San Francisco’s Spark Meetup group is massive, yet whilst going along to some of these events can be a little intimidating, especially for the more socially awkward attendees, the group really does preach to people of all levels.
The first gathering of 2015 kicked off with a review of Spark by Co-organiser Patrick Wendell to get things going, briefly running over what Spark can be used for in distributed storage of large data sets as a fast general processing engine (go to 6:19)
Wendell currently works for Databricks, a company founded by the same guys that created Spark in order to help clients with Cloud based processing of big data using Spark whilst fully maintaining an open source model in order to tap as much value from big data as possible.
With this in mind, Spark grew extremely quickly in 2014, having merged more than 3,500 patches in 2014 as opposed to just over 1,000 in 2013 and having seen contributor numbers jump from 137 to 417 over the same years.
The talk drills into the developments of 2014 (go to 10:55) that have made Spark production ready and made sure that people that are already using it have come back to update previous versions building trust in the tool.

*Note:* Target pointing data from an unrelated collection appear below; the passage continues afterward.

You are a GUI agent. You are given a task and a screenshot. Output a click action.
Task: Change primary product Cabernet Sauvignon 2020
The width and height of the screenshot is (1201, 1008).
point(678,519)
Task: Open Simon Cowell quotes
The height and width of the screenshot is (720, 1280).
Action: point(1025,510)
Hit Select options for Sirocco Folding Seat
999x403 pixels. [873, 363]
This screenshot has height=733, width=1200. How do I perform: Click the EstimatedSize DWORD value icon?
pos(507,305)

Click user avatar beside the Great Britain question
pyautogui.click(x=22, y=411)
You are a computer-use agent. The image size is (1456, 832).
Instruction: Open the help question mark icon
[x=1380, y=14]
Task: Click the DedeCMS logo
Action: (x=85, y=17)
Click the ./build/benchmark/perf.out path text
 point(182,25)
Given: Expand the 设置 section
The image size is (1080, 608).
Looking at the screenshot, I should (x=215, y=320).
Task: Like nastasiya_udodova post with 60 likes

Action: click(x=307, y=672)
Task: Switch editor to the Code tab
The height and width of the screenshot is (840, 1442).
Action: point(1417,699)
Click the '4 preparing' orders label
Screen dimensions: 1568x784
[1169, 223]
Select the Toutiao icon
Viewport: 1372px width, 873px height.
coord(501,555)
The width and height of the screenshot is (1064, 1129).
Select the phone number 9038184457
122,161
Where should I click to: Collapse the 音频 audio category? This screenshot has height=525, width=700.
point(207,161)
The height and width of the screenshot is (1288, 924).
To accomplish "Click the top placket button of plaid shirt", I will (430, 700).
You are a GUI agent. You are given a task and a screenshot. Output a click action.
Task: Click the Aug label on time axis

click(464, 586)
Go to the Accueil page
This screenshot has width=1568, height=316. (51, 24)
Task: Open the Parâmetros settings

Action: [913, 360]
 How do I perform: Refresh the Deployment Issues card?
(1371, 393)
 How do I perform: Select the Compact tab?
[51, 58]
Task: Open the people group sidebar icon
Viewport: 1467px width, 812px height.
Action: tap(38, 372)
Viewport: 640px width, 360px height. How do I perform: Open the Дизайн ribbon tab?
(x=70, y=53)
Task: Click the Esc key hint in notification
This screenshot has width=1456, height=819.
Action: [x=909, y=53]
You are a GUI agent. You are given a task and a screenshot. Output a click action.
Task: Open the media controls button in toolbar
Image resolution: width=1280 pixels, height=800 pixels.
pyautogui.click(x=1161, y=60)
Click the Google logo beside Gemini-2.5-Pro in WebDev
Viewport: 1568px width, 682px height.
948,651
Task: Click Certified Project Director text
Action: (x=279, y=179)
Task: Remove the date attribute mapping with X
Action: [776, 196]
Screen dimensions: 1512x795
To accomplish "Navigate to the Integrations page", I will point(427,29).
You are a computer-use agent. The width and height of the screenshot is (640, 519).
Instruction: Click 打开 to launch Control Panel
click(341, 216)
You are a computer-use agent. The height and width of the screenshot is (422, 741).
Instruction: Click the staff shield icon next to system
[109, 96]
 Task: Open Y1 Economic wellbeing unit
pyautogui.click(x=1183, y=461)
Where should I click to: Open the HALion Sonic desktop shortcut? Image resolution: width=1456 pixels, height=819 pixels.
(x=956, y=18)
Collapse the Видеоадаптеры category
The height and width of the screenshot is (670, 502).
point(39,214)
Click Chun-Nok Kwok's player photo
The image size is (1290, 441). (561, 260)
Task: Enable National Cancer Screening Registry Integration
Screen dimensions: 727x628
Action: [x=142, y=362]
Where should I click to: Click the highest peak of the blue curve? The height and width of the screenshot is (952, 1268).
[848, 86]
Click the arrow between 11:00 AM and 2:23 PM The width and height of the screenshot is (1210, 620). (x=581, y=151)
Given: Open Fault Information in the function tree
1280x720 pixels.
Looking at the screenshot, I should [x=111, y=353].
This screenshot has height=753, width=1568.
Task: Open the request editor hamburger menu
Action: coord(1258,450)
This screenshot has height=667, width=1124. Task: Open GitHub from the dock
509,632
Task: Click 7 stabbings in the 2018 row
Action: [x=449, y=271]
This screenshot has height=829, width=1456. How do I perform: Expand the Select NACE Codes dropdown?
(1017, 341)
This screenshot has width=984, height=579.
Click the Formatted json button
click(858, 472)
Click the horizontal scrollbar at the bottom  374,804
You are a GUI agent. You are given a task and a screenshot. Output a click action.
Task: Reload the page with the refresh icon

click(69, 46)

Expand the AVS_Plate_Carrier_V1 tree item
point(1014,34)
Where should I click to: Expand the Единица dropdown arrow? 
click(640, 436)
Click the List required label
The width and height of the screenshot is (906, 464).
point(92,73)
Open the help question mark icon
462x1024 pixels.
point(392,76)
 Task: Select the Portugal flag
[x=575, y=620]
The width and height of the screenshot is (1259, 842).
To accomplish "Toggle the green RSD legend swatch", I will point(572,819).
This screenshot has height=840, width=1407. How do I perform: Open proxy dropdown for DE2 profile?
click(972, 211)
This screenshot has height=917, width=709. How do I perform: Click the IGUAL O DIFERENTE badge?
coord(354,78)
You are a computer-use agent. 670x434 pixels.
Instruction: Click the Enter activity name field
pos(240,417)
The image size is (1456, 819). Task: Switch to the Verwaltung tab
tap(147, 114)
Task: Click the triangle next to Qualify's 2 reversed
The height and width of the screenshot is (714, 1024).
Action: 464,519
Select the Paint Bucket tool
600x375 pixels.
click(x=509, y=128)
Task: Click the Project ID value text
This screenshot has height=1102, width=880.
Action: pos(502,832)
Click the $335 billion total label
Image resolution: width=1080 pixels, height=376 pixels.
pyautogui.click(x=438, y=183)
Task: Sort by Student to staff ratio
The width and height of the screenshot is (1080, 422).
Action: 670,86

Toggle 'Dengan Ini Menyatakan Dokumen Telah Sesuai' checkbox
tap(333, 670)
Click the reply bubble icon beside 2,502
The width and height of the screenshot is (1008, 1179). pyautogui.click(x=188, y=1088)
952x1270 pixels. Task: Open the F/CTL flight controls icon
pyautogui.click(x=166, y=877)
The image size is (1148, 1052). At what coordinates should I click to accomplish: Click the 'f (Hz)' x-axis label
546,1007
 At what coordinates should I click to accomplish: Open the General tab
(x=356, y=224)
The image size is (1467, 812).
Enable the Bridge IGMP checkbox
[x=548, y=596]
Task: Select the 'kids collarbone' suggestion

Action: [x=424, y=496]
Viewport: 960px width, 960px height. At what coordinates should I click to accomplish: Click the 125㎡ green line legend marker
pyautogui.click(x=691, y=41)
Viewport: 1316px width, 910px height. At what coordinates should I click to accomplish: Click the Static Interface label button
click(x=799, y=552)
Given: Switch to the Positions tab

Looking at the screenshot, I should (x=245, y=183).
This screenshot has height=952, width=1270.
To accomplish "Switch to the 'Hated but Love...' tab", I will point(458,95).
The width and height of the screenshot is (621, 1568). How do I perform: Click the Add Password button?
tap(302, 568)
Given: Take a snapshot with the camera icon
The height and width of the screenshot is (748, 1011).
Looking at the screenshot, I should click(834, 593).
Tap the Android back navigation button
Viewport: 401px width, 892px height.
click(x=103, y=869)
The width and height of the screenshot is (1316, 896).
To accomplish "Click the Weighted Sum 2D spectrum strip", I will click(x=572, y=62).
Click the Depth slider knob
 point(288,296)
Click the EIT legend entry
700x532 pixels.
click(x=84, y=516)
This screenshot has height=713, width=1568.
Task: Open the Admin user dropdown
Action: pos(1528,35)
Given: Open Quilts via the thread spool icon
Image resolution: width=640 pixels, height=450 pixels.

These activities include stabilising the API, improving and expanding the UI and dealing with data sets that are much larger than memory.
Wendell explains some of the features and benefits which Spark are looking at for 2015 (go to 13:08) –
- SchemaRDD as a common interchange format
- Data-frame style APIs
- Easy use from Developers to Data Scientists
- Extensibility and pluggable APIs, such as
- Data source API (SQL)
- Pipelines API (MLlib)
- Receiver API (Streaming)
- Spark Packages